▶ Exercise aim:
Some of the lines below need repeating. Reproduce exactly those between the lines holding "Click the rswETH collateral token icon" and "Screen dimensions: 864x1920", inclusive.

▶ Data for processing:
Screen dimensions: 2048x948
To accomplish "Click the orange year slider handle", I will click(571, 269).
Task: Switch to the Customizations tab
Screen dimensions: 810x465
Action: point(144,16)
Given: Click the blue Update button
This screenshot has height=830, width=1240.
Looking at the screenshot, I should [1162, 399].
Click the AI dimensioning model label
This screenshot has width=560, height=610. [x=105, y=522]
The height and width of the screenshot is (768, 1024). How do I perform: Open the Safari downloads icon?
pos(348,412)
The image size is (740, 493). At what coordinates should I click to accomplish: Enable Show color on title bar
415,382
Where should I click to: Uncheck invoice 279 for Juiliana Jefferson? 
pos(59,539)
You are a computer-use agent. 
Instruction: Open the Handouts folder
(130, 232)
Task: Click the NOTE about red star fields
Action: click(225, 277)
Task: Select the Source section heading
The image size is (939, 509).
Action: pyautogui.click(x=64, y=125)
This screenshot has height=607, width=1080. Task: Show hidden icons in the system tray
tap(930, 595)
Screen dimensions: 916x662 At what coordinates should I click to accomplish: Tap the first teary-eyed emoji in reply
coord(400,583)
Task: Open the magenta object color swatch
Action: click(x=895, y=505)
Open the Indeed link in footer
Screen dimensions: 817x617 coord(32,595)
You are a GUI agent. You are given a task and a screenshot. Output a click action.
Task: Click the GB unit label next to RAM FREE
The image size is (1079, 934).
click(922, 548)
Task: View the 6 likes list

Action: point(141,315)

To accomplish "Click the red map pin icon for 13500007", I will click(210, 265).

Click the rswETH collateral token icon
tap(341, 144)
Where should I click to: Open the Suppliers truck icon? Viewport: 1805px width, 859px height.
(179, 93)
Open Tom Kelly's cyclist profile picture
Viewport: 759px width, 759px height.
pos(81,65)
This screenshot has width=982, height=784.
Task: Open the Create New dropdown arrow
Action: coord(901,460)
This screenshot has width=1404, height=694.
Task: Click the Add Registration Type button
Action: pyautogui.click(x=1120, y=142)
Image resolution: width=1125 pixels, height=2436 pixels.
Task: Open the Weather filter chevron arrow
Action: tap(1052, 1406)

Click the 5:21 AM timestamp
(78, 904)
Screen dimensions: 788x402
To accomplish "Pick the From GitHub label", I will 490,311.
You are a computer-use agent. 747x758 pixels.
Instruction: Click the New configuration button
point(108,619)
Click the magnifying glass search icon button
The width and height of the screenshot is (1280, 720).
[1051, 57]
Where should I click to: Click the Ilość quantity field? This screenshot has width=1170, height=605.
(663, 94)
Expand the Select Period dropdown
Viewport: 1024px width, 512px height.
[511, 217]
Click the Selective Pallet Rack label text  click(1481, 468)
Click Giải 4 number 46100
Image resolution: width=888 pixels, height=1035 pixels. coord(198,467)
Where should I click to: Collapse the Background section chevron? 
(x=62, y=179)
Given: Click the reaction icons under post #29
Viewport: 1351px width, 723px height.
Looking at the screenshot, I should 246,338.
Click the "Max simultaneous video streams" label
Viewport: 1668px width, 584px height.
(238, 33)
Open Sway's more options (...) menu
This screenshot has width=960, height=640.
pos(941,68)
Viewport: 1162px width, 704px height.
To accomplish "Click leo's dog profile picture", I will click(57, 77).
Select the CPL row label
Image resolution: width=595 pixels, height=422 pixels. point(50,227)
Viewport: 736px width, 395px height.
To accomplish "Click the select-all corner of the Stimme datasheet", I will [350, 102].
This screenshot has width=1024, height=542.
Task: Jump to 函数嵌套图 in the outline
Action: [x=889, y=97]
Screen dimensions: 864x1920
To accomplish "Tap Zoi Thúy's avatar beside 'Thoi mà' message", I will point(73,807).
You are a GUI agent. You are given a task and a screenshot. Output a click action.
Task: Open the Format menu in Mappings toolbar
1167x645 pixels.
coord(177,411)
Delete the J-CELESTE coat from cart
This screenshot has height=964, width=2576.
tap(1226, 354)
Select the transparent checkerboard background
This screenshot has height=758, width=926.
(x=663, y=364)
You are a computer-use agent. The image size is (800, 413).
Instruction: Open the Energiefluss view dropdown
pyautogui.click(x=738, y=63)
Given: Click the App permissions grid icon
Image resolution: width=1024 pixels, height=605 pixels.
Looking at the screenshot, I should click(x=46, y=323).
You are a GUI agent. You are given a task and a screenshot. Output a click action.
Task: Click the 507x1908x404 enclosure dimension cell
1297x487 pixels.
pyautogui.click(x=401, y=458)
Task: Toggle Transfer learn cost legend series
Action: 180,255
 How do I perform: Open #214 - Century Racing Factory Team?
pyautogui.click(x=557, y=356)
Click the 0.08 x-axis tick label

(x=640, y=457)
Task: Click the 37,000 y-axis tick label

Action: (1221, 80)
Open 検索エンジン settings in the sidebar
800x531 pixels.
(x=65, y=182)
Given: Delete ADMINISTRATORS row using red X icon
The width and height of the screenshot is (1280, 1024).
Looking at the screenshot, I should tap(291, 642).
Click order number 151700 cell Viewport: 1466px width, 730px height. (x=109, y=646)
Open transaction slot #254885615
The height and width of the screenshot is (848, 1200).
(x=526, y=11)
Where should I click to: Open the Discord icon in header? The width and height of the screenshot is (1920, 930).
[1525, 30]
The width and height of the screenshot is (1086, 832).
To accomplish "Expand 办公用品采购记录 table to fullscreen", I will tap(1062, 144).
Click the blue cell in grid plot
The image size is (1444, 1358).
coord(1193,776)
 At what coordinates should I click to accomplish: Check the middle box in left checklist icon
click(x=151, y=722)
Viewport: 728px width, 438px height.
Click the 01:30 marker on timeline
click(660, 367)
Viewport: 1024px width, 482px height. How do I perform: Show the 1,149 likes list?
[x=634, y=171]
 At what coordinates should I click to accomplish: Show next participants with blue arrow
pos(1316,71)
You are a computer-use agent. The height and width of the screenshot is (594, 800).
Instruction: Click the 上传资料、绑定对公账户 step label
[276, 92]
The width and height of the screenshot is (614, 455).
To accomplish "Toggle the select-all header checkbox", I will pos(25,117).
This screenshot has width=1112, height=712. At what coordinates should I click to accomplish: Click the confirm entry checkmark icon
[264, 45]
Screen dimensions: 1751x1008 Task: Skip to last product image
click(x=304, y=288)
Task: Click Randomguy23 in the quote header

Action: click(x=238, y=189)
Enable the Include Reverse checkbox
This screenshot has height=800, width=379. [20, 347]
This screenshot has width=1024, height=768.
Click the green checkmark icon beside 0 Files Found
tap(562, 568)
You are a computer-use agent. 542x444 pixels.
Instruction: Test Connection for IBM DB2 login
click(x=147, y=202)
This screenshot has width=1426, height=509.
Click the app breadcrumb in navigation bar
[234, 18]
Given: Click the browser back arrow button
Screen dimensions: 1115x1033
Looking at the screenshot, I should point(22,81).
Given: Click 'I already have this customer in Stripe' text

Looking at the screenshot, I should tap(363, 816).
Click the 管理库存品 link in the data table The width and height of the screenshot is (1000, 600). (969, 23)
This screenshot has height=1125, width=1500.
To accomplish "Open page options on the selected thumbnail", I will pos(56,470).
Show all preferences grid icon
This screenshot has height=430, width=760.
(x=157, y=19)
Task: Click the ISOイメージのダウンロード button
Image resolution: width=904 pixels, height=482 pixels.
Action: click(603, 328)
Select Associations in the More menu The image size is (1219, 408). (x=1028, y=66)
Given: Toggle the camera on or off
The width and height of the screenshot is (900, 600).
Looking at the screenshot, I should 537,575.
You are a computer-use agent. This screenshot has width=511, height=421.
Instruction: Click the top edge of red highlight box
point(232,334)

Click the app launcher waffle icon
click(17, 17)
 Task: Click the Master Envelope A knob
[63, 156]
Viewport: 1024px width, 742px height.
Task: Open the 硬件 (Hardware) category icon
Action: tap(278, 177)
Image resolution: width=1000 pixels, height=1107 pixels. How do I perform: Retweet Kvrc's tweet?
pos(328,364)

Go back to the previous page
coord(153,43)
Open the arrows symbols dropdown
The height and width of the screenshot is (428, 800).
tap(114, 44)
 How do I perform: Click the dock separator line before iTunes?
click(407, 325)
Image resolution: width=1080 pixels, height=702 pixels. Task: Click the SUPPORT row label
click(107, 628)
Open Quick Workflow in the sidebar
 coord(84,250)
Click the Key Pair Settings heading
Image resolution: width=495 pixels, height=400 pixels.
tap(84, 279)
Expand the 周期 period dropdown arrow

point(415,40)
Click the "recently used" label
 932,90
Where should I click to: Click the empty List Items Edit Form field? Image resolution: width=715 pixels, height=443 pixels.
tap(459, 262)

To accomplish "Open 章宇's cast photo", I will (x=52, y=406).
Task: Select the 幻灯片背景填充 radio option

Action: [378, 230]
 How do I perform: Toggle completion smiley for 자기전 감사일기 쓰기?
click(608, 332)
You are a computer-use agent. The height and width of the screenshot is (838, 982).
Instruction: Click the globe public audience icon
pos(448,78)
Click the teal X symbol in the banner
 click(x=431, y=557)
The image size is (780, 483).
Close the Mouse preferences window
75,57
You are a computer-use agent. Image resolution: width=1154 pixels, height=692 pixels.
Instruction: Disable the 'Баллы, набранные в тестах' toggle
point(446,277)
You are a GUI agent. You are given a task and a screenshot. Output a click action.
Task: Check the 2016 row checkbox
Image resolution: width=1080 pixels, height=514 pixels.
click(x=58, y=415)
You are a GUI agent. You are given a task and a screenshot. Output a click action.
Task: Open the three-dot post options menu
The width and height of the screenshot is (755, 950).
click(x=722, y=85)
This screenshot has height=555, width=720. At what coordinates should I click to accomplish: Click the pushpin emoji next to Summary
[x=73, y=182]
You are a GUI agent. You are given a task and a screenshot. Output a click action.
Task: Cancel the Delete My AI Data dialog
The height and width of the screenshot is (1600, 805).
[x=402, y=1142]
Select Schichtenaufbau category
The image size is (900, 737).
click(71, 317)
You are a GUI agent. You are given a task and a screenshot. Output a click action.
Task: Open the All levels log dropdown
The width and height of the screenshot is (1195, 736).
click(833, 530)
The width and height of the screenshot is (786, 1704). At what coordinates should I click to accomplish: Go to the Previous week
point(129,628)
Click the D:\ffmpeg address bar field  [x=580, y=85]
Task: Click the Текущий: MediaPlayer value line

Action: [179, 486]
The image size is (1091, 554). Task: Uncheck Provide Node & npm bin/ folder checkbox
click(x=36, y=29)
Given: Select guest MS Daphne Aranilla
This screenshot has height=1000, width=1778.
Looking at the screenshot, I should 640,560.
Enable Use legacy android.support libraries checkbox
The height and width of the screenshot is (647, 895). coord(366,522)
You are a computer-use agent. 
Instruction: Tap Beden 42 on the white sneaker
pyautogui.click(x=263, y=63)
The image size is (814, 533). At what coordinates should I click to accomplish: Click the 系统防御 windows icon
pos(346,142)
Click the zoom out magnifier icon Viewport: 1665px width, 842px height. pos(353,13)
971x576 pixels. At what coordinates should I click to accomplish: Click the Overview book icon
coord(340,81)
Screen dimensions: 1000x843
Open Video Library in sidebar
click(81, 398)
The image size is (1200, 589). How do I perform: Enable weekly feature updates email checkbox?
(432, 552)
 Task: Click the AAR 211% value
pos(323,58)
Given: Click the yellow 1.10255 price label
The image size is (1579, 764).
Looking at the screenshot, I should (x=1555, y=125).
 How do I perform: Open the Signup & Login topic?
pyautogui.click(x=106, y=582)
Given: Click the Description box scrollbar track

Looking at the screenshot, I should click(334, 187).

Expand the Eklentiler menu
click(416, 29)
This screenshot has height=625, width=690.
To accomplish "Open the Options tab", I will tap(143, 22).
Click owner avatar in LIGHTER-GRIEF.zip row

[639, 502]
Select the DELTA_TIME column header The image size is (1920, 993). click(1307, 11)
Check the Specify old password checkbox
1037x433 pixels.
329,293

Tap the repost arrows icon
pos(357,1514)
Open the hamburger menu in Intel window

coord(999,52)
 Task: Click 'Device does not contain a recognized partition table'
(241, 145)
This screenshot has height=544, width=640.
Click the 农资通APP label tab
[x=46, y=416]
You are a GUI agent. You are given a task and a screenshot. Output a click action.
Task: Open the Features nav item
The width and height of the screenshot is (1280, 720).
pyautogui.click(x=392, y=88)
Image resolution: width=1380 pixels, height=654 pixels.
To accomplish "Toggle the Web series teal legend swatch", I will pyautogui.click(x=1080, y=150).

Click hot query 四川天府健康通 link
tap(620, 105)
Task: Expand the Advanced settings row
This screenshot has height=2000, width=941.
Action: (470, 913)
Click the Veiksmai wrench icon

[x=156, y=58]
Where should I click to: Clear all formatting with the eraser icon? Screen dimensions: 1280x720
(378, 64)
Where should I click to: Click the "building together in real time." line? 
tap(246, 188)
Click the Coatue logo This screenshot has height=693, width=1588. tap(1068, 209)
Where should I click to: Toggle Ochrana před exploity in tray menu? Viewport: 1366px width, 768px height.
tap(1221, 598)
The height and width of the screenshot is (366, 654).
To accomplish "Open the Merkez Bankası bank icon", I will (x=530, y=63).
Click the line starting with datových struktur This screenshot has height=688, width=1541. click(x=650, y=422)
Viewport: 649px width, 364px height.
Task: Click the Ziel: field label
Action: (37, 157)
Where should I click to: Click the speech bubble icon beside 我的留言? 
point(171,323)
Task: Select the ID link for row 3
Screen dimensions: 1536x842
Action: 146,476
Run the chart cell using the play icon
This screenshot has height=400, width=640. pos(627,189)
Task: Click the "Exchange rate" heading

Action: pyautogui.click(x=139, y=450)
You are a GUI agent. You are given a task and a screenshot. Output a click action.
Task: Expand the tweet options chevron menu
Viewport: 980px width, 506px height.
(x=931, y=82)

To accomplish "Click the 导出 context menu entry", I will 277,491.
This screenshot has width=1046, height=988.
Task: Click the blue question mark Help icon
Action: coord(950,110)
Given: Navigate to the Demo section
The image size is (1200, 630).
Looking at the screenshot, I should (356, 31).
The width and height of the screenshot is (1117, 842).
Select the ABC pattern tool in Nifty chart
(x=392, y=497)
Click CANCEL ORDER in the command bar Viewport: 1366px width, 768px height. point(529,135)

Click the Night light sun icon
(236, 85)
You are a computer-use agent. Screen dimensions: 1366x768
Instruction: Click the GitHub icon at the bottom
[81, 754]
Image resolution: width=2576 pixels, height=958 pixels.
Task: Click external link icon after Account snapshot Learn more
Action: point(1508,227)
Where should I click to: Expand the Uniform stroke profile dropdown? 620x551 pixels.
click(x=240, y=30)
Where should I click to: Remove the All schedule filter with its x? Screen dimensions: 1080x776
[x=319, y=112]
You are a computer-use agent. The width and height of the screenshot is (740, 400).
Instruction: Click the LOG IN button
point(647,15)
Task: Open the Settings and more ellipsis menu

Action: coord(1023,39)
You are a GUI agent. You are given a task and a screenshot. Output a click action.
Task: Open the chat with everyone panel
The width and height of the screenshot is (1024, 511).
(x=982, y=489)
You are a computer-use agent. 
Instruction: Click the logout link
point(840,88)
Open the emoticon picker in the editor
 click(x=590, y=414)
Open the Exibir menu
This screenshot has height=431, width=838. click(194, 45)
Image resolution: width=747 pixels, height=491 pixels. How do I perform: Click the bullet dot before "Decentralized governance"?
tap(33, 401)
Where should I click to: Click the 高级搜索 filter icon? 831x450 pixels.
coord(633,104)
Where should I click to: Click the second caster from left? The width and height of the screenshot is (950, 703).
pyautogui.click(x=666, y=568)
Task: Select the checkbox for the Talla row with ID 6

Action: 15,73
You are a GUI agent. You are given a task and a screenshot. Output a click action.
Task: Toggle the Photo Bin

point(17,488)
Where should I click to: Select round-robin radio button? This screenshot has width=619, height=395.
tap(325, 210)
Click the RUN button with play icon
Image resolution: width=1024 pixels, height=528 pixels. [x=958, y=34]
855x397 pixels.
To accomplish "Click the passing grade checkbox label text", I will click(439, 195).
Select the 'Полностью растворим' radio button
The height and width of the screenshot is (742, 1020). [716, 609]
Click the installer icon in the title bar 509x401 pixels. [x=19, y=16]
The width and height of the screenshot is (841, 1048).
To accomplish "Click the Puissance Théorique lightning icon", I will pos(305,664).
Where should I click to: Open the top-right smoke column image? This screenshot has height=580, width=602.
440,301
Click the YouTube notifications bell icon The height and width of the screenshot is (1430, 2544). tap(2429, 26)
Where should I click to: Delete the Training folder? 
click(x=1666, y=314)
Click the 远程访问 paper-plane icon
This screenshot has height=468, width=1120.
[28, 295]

▶ Response to the exercise:
Click the rswETH collateral token icon
tap(341, 144)
Where should I click to: Open the Suppliers truck icon? Viewport: 1805px width, 859px height.
(179, 93)
Open Tom Kelly's cyclist profile picture
Viewport: 759px width, 759px height.
pos(81,65)
This screenshot has width=982, height=784.
Task: Open the Create New dropdown arrow
Action: coord(901,460)
This screenshot has width=1404, height=694.
Task: Click the Add Registration Type button
Action: pyautogui.click(x=1120, y=142)
Image resolution: width=1125 pixels, height=2436 pixels.
Task: Open the Weather filter chevron arrow
Action: tap(1052, 1406)

Click the 5:21 AM timestamp
(78, 904)
Screen dimensions: 788x402
To accomplish "Pick the From GitHub label", I will 490,311.
You are a computer-use agent. 747x758 pixels.
Instruction: Click the New configuration button
point(108,619)
Click the magnifying glass search icon button
The width and height of the screenshot is (1280, 720).
[1051, 57]
Where should I click to: Click the Ilość quantity field? This screenshot has width=1170, height=605.
(663, 94)
Expand the Select Period dropdown
Viewport: 1024px width, 512px height.
[511, 217]
Click the Selective Pallet Rack label text  click(1481, 468)
Click Giải 4 number 46100
Image resolution: width=888 pixels, height=1035 pixels. coord(198,467)
Where should I click to: Collapse the Background section chevron? 
(x=62, y=179)
Given: Click the reaction icons under post #29
Viewport: 1351px width, 723px height.
Looking at the screenshot, I should 246,338.
Click the "Max simultaneous video streams" label
Viewport: 1668px width, 584px height.
(238, 33)
Open Sway's more options (...) menu
This screenshot has width=960, height=640.
pos(941,68)
Viewport: 1162px width, 704px height.
To accomplish "Click leo's dog profile picture", I will click(57, 77).
Select the CPL row label
Image resolution: width=595 pixels, height=422 pixels. point(50,227)
Viewport: 736px width, 395px height.
To accomplish "Click the select-all corner of the Stimme datasheet", I will [350, 102].
This screenshot has width=1024, height=542.
Task: Jump to 函数嵌套图 in the outline
Action: [x=889, y=97]
Screen dimensions: 864x1920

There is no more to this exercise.